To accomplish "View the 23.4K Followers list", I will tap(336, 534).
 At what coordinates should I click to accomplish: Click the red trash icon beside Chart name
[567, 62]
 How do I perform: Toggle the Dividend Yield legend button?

-------

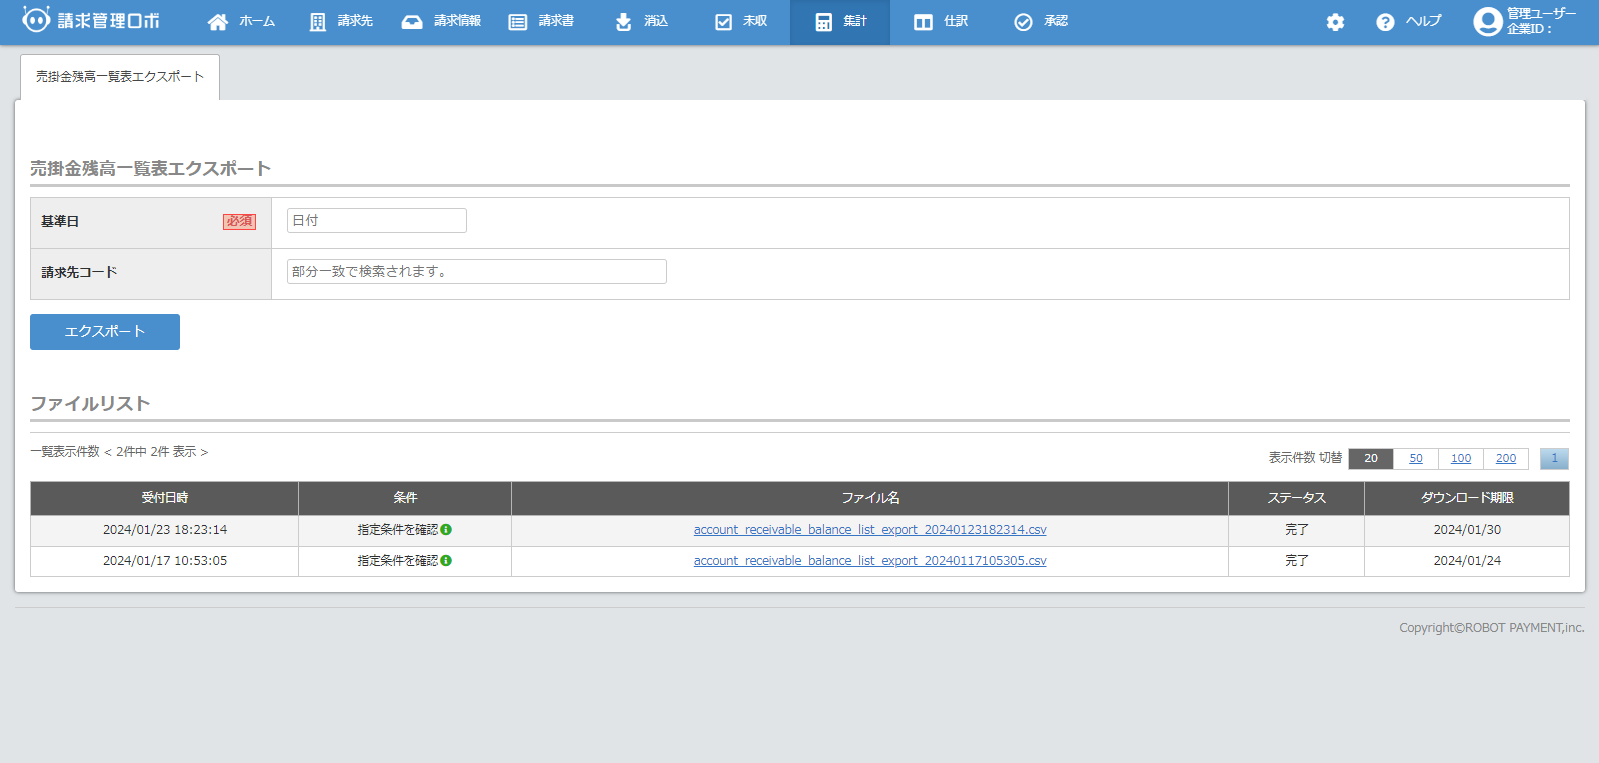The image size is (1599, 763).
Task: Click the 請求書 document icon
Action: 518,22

-------

Starting at the line above that holds "At what coordinates" and ending at the line that holds "How do I perform: Toggle", transcribe each line exactly and include no other lines.

» **Task answer**
 At what coordinates should I click to accomplish: Click the red trash icon beside Chart name
[567, 62]
 How do I perform: Toggle the Dividend Yield legend button?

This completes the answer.